Так становится очевидным, что на страже садистических интересов мужчины стоит авторитет церкви, свято почитаемый в свою очередь обществом и самой Анной Мар, что церковь сама склонна во всем и всегда винить женщину и оправдывать мужчину. Недаром ксендз убежден в справедливости своей „расправы“ над прихожанкой и уверен, что действовал в соответствии со словом Божиим. „Эта распутница еще не совсем во власти Сатаны… Милосердие Бога бесконечно“ (С. 132), — думает он. Поэтому можно сделать вывод, что вопрос о причинах склонности женщины к истязаниям остается в произведениях писательницы открытым и не столь однозначно решаемым, как это принято думать.
Когда-то Мар написала, что в устах женщины декартовское Cogito ergo sum звучит как Amo ergo sum и пыталась своим творчеством доказать эту выношенную ею истину. Эту явно антифеминисткую тенденцию ее собственного существования и ее художественного мира угадал критик С. Глаголь, написавший о ее героинях, что „перед вами пройдут образы этого загадочного существа“ — женщины — „которому, конечно, ничего не принесут все завоевания суфражисток, которому нужно нечто гораздо более простое, но и еще труднее достижимое: понимание ее мужчиной и его любовь ко всей той мучительной смятенности, которая царит в ее душе“. [72]

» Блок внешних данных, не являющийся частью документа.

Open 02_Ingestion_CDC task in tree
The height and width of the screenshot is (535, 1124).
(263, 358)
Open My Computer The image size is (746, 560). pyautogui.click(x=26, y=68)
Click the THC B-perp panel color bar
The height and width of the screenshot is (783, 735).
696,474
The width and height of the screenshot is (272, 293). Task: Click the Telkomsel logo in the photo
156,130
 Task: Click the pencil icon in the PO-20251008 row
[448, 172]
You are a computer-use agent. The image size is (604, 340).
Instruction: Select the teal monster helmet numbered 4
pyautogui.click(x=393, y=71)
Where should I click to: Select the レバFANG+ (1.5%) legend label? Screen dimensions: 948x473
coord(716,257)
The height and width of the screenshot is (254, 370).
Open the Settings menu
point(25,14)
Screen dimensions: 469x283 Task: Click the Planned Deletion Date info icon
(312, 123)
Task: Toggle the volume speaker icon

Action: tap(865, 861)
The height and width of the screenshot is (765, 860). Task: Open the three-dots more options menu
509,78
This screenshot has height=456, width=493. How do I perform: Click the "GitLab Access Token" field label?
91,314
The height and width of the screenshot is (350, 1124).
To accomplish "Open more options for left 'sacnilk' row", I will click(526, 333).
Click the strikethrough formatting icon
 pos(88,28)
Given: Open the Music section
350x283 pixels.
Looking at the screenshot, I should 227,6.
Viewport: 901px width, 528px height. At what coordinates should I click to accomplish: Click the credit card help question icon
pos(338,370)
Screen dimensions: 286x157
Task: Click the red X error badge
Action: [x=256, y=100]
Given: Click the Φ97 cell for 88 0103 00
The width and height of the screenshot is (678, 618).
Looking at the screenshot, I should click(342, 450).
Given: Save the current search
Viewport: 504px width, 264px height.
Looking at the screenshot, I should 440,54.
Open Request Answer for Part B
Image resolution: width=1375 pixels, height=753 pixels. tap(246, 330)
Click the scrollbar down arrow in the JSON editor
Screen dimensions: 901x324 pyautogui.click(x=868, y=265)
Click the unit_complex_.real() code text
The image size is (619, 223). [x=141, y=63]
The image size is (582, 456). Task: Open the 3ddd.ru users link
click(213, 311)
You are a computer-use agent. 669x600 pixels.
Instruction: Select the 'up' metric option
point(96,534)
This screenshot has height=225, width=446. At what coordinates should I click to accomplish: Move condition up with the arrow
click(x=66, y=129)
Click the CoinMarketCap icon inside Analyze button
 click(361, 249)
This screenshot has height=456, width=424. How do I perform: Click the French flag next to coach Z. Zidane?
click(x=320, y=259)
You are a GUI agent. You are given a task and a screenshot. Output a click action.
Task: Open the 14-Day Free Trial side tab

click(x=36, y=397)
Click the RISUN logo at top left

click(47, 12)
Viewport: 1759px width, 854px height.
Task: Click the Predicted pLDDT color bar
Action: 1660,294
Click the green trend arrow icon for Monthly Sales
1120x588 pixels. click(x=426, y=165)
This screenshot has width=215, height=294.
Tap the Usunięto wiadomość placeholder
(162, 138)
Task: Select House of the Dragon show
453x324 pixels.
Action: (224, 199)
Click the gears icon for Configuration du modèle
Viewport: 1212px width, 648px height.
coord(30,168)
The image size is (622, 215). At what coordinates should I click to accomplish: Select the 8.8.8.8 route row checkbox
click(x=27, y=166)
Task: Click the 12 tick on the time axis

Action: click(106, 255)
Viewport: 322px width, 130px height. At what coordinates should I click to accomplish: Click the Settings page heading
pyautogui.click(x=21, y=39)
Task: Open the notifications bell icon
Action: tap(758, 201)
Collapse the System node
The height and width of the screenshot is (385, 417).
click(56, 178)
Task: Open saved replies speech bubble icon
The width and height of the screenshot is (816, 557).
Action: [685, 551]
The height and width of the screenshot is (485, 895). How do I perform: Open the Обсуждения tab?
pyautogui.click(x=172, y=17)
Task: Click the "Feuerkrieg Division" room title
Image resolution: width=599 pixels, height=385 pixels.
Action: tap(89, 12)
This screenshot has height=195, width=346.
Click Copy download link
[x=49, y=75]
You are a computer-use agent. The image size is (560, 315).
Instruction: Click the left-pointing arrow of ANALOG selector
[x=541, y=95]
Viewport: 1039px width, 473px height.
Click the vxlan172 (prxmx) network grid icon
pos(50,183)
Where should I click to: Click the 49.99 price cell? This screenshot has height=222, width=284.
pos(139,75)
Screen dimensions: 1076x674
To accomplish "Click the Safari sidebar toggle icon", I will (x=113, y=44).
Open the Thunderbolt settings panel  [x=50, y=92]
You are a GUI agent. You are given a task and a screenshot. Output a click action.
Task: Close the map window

Так Мар установила собственную иерархию ценностей: „… сначала она — грешница, а потом святая, сначала любовь, а потом — вера“ (С.130). Вот и спешит Алина Рушиц стать „прелюбодейкой и распутницей“, потому что это „настоящий, „смертельный грех“, который „равняет ее с великими грешницами“ (выделено мною. — М. М.;С. 129). В своем последнем романе Мар интересно затронула тему гордыни, что, несомненно, сближает ее с традицией русской литературы, идущей от Достоевского. Она вообще, как кажется, поставила в своем последнем романе перед собой задачу исследовать самою природу греха, его притягательности именно в виду того, что за ним должно следовать невыносимое по тяжести искупление. И когда Алина решает изменить Генриху Шемиоту с его сыном Юлием, она думает о „грехе, который бросил бы“ ее „ничком, в прах между двумя — небом и Генрихом“, и о том, „что Шемиот может потребовать“ от нее „как искупление“ (С.140). И Юлию она честно признается, что не хочет его как любовника, а только „жаждет“ его „как грех, тяжкий грех“ (С. 138) перед его отцом. (Впрочем, это не помешало ей почувствовать, что „поцелуи Юлия сладострастны по-иному“ (С.141), а писательнице отметить, что измена происходит на той же постели „с занавесками лунного цвета“, „и качание цветущих деревьев за окном, и голубое небо, и щебет ласточек, и солнце, и слезы, и тоску, и сладострастье греха среди поцелуев и жадности рук“ (С.140) — те же самые.